Definition:  A directed graph is a pair G = (V, E) where V is a finite set of vertices and E ⊆ V × V a relation on V, the set of edges.

Example:  G₁ = (V, E)   with   V = {0, 1, 2, 3, 4}   and   E = {(0,1), (0,2), (3,0), (2,0), (1,2)}

Definition:  Let G = (V, E) be a graph and u ∈ V be a vertex. A vertex v ∈ V is called adjacent to u, if there exists an edge from u to v, i.e. if (u, v) ∈ E.

The out-degree o(u) of a vertex u is the number of vertices v adjacent to u, i.e.

o(u)  =  | { v |  (u, v) ∈ E } |

The in-degree i(u) of a vertex u is the number of vertices v it is adjacent to, i.e.

 i(u)  =  | { v |  (v, u) ∈ E } |

A vertex u is isolated if  o(u) = i(u) = 0.

Example:  In G₁ vertex 0 is adjacent to vertex 3; vertex 2 has out-degree 1 and in-degree 2. Vertex 4 is isolated.

Definition:  A walk in a graph is a finite sequence of edges

p  =  (u₀, v₀) ... (u_m-1, v_m-1)

with   m ∈ ℕ₀   and   v_i-1 = u_i   for all   i ∈ {1, ..., m-1}.

m is the length of the walk. The walk of length 0 is called the empty walk. Vertex u₀ is called start vertex of p, vertex v_m-1 is called end vertex of p. All other vertices of p are called inner vertices of p.

Example:  

p₁  =  (3,0) (0,2) (2,0) (0,2)

p₂  =  (0,1) (1,2) (2,0)

p₃  =  (3,0)

p₄  =  (3,0) (0,1) (1,2) (2,0)

are walks in the above graph G₁.

Walk p₁ has a length of 4, walk p₃ has length 1. In walk p₂ vertex 0 is start and end vertex. In p₄ vertex 0 is inner vertex and end vertex.

Definition:  Let   p  =  (u₀, v₀) ... (u_m-1, v_m-1)   be a walk in a graph G.

• p is a trail if it contains each edge at most once, i.e. if all (u_i, v_i) are different (i = 0, ..., m-1);
• p is called a circuit if it is closed, i.e. if  v_m-1 = u₀;
• p is a path, if it contains each vertex at most once, i.e. if all u_i among each other and all v_j among each other are different (i, j = 0, ..., m-1);
• p is a cycle, if it is a closed path, i.e. if it is a circuit with no repetitions of vertices.

Example:  In G₁ walk p₁ is not a trail since it contains edge (0,2) more than once. Walk p₄ is a trail but no path since it visits vertex 0 more than once. Walk p₂ is a circuit and even a cycle.

Definition:  A directed graph T = (V, E) is a tree if

• it contains no cycles,
• there is exactly one vertex r with in-degree 0, the root of the tree, and
• all other vertices have in-degree 1.

Definition:  Let T be a tree with root r.
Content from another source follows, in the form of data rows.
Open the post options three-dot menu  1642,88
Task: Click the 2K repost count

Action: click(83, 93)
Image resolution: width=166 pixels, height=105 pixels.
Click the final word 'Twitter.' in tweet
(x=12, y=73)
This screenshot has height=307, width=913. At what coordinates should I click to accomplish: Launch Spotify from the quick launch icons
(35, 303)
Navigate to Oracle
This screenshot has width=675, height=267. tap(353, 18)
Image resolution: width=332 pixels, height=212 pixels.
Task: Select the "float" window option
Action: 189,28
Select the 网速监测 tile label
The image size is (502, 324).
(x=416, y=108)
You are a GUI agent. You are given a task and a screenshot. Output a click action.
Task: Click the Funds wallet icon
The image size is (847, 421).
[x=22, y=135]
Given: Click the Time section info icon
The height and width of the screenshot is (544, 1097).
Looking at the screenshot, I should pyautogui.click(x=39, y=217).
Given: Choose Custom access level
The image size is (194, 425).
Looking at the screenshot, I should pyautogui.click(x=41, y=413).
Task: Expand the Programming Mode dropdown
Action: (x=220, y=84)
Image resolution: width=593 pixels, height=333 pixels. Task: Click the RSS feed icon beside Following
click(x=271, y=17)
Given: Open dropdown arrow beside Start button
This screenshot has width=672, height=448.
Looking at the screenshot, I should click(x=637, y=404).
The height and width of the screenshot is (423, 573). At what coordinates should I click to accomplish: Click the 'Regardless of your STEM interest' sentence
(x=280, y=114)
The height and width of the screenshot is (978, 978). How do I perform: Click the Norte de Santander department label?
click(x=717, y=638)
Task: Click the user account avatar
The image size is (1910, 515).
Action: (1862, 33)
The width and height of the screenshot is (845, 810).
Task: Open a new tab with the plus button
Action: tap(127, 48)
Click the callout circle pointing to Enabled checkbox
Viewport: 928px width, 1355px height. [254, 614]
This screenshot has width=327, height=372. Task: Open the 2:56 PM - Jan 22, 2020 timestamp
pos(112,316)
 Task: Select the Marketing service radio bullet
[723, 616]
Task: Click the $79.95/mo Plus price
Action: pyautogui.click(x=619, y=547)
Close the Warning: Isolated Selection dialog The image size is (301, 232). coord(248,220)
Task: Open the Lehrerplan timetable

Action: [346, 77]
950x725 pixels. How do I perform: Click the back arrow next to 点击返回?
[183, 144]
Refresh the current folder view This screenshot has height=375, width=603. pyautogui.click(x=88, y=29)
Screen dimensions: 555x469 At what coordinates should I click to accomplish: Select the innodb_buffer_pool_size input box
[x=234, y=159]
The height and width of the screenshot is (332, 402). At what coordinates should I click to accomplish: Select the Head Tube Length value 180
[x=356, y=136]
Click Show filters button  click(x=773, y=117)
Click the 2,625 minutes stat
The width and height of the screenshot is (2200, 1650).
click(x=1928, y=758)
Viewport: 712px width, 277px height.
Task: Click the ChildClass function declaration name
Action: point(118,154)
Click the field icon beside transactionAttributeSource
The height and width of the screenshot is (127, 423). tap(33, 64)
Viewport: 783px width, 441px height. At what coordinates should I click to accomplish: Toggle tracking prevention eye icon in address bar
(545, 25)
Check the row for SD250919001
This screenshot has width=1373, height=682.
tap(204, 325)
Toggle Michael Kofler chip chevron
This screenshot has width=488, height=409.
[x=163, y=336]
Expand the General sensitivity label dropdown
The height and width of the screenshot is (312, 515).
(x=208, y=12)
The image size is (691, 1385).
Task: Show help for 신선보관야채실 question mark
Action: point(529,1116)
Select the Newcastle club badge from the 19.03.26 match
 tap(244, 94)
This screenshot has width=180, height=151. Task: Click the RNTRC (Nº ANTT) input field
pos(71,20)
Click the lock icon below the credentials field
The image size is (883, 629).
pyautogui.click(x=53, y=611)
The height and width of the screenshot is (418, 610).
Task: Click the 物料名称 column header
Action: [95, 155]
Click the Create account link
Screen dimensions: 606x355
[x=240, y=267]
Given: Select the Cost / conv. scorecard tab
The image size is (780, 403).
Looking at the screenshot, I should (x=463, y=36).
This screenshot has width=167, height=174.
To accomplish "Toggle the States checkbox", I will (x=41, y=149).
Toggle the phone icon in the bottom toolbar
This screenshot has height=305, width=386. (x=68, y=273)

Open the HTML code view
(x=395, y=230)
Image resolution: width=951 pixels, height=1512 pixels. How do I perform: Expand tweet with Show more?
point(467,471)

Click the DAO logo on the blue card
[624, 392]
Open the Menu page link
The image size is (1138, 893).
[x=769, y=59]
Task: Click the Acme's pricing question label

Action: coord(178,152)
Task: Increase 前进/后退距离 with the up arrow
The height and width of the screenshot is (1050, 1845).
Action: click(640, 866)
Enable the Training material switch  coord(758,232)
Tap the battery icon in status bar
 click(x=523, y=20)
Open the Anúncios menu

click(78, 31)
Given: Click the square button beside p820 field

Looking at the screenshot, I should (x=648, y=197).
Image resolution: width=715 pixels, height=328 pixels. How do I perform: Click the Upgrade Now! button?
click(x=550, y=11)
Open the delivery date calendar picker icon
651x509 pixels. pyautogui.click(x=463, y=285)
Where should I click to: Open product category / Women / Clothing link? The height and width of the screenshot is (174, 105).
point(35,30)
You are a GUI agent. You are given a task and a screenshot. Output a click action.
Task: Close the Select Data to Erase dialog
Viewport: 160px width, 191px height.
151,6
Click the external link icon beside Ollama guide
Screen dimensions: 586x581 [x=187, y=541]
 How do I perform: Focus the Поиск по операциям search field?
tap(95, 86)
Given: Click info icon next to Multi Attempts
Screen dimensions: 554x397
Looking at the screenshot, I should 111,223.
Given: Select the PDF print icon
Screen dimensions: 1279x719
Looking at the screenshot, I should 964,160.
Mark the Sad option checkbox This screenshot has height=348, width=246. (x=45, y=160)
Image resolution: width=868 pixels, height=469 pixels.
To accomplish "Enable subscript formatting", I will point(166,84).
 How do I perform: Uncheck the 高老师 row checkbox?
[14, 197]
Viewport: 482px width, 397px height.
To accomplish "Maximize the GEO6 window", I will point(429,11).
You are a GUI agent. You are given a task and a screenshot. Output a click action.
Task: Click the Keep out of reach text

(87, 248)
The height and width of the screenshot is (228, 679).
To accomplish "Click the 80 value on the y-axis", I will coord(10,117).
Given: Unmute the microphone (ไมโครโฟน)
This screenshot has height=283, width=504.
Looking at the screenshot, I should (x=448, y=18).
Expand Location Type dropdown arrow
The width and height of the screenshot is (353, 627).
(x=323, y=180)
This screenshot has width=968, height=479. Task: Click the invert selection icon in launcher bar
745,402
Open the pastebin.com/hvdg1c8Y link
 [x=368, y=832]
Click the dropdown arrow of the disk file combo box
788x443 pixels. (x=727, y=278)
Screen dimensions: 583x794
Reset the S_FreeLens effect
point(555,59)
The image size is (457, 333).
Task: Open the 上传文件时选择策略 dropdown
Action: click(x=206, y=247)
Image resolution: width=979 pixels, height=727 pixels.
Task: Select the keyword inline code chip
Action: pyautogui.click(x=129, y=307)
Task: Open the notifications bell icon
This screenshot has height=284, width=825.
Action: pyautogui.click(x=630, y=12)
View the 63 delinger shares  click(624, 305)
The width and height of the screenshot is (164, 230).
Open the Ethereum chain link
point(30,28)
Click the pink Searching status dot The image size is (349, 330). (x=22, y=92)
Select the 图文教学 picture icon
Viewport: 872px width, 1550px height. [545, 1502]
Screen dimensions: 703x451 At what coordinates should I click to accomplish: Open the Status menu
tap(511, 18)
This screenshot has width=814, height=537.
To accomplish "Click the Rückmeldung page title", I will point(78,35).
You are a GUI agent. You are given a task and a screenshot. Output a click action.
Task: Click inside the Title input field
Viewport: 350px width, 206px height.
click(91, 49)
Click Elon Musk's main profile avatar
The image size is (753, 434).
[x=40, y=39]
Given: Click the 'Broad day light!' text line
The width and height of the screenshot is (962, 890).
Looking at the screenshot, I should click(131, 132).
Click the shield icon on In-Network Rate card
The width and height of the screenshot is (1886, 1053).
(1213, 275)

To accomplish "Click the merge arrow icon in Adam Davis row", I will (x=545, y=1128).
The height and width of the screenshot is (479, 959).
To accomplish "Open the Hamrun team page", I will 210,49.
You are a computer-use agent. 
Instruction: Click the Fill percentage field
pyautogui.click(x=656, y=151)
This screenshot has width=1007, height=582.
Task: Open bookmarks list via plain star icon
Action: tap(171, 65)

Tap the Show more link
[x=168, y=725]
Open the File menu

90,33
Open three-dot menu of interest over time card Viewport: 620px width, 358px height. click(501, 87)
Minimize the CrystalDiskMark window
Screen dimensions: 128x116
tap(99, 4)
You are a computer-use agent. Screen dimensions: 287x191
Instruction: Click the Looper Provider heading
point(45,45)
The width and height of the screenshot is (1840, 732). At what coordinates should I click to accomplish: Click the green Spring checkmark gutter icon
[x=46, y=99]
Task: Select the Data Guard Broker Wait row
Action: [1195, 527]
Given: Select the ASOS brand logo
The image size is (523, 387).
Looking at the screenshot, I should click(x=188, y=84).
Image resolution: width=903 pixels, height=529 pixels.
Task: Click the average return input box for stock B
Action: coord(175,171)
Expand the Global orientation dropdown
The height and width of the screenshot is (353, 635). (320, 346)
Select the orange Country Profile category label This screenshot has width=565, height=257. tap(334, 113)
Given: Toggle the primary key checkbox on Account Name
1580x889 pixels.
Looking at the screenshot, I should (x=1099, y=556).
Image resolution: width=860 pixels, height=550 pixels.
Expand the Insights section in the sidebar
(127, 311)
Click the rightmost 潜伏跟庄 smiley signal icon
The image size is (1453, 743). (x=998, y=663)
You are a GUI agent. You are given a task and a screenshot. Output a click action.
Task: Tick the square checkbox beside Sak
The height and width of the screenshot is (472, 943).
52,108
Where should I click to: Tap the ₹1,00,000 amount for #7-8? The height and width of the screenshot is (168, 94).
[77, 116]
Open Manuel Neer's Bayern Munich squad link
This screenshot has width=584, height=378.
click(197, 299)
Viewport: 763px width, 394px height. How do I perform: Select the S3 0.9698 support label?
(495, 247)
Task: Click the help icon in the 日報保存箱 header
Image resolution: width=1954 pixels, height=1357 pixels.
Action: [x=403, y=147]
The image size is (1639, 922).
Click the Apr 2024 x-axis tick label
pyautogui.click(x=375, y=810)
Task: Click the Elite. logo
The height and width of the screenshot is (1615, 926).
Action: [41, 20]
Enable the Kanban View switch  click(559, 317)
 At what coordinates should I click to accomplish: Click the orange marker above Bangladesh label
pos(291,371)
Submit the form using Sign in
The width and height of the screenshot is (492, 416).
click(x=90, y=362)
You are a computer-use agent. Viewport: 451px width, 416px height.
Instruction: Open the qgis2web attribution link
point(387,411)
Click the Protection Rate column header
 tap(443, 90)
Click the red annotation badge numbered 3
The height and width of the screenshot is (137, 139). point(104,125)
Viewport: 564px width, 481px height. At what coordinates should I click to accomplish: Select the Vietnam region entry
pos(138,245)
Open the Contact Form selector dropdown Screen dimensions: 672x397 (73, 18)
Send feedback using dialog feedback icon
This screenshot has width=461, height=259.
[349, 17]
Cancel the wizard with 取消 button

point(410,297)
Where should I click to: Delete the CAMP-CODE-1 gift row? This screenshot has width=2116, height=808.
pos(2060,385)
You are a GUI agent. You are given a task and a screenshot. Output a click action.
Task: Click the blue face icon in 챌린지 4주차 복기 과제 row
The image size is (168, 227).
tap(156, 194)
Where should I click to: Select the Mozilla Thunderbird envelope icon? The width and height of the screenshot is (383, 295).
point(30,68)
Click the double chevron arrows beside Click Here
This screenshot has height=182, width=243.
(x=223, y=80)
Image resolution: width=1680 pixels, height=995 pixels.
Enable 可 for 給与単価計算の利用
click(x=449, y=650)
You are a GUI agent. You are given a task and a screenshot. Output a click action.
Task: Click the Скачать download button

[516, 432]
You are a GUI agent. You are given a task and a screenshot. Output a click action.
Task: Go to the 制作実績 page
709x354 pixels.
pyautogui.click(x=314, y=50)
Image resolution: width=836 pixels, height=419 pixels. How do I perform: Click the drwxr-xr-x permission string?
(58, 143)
A vertex v is called a direct descendant of a vertex u, if it is adjacent to u, i.e. if there is an edge from u to v. A vertex w is a descendant of u, if there is a non-empty path from u to w.

A vertex b is a leaf if it has no descendants; all other vertices are inner vertices of T.

The depth d(v) of a vertex v is the length of the path from the root r to v. The depth d(T) of the tree is the maximum depth of all vertices.

Definition:  A tree T is a binary tree if each vertex has an out-degree of at most 2.

A binary tree is called almost complete if

• all vertices of depth  <  d(T)-1 have out-degree 2, and
• at most one vertex has out-degree 1.